• What you will do
The stretch wanted below opens at the line containing "Click the Use Intensity Image label" and closes at the line containing "You are a computer-use agent. Screen dimensions: 955x675". Please return it exactly, with no other lines.

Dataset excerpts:
******
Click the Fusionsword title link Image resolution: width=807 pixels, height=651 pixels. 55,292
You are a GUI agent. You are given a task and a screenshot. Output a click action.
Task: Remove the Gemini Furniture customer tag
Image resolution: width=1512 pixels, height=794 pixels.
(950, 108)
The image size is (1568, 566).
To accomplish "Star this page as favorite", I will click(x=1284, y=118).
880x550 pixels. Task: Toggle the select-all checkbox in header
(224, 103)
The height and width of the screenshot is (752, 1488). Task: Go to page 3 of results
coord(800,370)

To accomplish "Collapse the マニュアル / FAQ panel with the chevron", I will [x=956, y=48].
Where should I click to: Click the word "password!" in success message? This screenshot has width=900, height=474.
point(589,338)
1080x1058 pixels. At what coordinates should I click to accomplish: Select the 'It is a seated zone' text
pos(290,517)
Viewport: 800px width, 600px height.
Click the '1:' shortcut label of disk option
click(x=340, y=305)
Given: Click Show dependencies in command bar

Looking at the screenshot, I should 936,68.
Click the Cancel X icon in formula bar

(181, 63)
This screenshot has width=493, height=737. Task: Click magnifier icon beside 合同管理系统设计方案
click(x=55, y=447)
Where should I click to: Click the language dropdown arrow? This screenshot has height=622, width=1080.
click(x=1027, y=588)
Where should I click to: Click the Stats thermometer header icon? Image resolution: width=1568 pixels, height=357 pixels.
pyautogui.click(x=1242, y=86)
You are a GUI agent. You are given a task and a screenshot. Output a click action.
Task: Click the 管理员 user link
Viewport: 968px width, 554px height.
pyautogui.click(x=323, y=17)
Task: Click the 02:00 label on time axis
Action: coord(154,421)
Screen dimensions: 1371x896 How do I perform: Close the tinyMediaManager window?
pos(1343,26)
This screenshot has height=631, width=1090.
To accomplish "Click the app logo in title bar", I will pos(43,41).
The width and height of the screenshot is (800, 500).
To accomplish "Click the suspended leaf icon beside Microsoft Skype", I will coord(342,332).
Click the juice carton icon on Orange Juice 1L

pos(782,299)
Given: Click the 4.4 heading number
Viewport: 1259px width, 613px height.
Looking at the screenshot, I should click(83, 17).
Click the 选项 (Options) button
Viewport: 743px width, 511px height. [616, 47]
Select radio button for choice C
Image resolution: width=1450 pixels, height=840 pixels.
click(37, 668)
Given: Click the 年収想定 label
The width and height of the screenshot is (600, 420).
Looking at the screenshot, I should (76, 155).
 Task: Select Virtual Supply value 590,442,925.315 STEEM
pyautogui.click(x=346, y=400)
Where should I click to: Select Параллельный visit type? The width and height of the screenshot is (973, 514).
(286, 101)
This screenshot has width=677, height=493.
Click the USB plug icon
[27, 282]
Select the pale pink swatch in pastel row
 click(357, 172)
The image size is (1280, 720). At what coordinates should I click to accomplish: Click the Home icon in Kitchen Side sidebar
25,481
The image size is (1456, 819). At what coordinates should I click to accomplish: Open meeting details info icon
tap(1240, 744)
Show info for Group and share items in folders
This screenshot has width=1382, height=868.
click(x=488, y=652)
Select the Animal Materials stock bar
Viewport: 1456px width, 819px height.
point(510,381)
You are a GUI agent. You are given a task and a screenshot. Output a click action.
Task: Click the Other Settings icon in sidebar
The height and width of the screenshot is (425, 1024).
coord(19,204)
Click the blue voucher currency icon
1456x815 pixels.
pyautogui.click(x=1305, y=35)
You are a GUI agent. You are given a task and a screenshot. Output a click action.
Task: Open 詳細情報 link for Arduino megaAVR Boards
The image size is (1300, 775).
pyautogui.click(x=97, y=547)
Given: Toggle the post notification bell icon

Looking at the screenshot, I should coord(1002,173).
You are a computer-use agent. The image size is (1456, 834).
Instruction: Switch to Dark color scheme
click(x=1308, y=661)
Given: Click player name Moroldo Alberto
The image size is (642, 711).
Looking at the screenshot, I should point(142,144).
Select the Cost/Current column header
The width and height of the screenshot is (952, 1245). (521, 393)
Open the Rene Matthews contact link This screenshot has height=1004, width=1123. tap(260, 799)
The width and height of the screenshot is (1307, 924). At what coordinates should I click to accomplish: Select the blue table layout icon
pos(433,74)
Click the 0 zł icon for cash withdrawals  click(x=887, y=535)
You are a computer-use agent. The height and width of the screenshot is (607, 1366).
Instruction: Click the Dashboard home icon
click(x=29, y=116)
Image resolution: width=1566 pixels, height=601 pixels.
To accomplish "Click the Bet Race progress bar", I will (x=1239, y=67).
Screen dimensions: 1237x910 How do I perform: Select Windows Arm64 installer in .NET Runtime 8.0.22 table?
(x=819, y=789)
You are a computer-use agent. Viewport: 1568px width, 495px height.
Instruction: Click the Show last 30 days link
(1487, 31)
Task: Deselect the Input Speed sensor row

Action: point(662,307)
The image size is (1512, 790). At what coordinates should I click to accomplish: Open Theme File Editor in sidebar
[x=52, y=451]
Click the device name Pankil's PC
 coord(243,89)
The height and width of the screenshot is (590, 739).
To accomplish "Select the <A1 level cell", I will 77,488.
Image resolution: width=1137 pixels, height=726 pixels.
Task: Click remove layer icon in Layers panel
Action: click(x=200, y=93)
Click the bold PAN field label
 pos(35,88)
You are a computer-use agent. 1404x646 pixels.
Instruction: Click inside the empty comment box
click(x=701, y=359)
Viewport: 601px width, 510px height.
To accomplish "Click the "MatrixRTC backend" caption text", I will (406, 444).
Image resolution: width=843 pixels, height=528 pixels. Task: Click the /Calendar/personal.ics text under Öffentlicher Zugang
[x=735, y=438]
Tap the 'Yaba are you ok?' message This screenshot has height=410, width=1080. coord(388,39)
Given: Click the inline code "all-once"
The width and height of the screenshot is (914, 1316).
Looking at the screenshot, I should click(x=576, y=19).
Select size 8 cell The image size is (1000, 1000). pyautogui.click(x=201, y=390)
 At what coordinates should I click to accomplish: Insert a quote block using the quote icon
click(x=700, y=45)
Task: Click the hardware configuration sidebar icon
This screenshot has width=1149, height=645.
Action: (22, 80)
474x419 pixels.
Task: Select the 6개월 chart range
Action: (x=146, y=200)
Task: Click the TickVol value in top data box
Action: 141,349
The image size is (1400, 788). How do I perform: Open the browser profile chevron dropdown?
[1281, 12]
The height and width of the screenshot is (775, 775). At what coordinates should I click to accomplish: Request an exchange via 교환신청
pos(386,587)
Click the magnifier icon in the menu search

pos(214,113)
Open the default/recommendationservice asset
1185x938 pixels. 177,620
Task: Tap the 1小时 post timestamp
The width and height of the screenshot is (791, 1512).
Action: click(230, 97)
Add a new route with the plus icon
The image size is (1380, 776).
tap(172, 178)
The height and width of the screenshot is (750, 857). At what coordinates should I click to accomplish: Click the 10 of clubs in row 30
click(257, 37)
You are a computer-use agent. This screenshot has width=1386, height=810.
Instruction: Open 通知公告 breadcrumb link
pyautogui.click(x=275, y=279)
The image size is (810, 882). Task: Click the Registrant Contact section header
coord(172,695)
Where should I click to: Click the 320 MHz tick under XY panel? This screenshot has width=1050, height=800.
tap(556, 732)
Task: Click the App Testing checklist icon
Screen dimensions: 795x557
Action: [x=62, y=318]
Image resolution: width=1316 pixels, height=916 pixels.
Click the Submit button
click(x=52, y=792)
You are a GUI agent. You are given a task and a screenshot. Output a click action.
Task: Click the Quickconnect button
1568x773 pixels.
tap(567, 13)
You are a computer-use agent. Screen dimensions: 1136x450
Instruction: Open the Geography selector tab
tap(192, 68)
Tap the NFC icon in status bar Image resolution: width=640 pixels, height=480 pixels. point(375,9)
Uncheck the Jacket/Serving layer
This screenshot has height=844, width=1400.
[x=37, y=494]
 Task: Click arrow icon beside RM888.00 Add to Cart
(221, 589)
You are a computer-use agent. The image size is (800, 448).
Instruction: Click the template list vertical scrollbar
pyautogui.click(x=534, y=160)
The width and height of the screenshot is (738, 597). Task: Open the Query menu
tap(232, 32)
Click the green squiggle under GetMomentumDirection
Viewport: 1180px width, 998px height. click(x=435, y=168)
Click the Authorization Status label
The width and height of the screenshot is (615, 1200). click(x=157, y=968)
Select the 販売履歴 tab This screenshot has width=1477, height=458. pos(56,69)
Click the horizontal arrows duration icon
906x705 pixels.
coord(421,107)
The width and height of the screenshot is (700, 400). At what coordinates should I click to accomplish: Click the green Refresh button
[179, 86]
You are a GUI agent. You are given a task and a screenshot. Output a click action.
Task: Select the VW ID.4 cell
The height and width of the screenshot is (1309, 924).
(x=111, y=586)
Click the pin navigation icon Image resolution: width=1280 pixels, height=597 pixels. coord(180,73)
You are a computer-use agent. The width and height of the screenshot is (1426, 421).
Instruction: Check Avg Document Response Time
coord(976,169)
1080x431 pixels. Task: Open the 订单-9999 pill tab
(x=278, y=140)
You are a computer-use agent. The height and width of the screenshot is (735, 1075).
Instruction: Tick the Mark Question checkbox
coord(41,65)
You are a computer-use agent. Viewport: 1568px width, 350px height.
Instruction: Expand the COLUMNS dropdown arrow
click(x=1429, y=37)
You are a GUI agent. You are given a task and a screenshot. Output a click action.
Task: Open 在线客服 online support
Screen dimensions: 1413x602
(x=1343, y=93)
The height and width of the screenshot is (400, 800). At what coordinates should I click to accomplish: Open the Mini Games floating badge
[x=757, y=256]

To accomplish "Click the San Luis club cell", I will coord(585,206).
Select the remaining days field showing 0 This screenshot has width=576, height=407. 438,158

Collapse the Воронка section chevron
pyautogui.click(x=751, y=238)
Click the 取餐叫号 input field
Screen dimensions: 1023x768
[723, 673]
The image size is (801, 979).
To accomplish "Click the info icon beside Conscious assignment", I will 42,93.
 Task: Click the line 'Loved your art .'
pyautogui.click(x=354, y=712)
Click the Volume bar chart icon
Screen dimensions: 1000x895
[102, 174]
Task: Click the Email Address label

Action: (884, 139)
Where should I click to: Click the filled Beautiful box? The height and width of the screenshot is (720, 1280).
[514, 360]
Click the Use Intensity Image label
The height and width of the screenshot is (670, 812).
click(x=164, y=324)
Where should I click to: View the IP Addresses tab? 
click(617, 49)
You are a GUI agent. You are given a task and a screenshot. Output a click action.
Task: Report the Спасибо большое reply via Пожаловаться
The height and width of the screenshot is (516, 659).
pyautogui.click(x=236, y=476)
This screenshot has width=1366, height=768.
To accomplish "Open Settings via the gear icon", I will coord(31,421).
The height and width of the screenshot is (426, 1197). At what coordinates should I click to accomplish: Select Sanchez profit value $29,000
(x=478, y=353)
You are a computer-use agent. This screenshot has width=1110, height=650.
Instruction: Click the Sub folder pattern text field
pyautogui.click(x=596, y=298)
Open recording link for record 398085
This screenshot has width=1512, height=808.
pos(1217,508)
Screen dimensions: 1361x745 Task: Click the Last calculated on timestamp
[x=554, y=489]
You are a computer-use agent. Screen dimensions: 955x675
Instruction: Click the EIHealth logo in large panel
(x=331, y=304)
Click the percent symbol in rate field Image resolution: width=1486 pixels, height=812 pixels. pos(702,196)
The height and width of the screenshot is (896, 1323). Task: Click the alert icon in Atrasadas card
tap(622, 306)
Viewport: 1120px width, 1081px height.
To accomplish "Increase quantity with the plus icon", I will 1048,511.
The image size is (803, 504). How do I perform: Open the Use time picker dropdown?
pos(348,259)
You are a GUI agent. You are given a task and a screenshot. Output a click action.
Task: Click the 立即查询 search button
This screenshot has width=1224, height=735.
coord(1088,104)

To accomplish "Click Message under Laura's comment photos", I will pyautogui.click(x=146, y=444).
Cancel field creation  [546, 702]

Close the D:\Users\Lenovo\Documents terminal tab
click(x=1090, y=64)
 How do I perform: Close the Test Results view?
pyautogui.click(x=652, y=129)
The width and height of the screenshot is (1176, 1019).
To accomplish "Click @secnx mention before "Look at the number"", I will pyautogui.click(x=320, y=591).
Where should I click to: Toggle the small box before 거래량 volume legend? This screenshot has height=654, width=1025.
******
• Answer box
Click the Use Intensity Image label
The height and width of the screenshot is (670, 812).
click(x=164, y=324)
Where should I click to: View the IP Addresses tab? 
click(617, 49)
You are a GUI agent. You are given a task and a screenshot. Output a click action.
Task: Report the Спасибо большое reply via Пожаловаться
The height and width of the screenshot is (516, 659).
pyautogui.click(x=236, y=476)
This screenshot has width=1366, height=768.
To accomplish "Open Settings via the gear icon", I will coord(31,421).
The height and width of the screenshot is (426, 1197). At what coordinates should I click to accomplish: Select Sanchez profit value $29,000
(x=478, y=353)
You are a computer-use agent. This screenshot has width=1110, height=650.
Instruction: Click the Sub folder pattern text field
pyautogui.click(x=596, y=298)
Open recording link for record 398085
This screenshot has width=1512, height=808.
pos(1217,508)
Screen dimensions: 1361x745 Task: Click the Last calculated on timestamp
[x=554, y=489]
You are a computer-use agent. Screen dimensions: 955x675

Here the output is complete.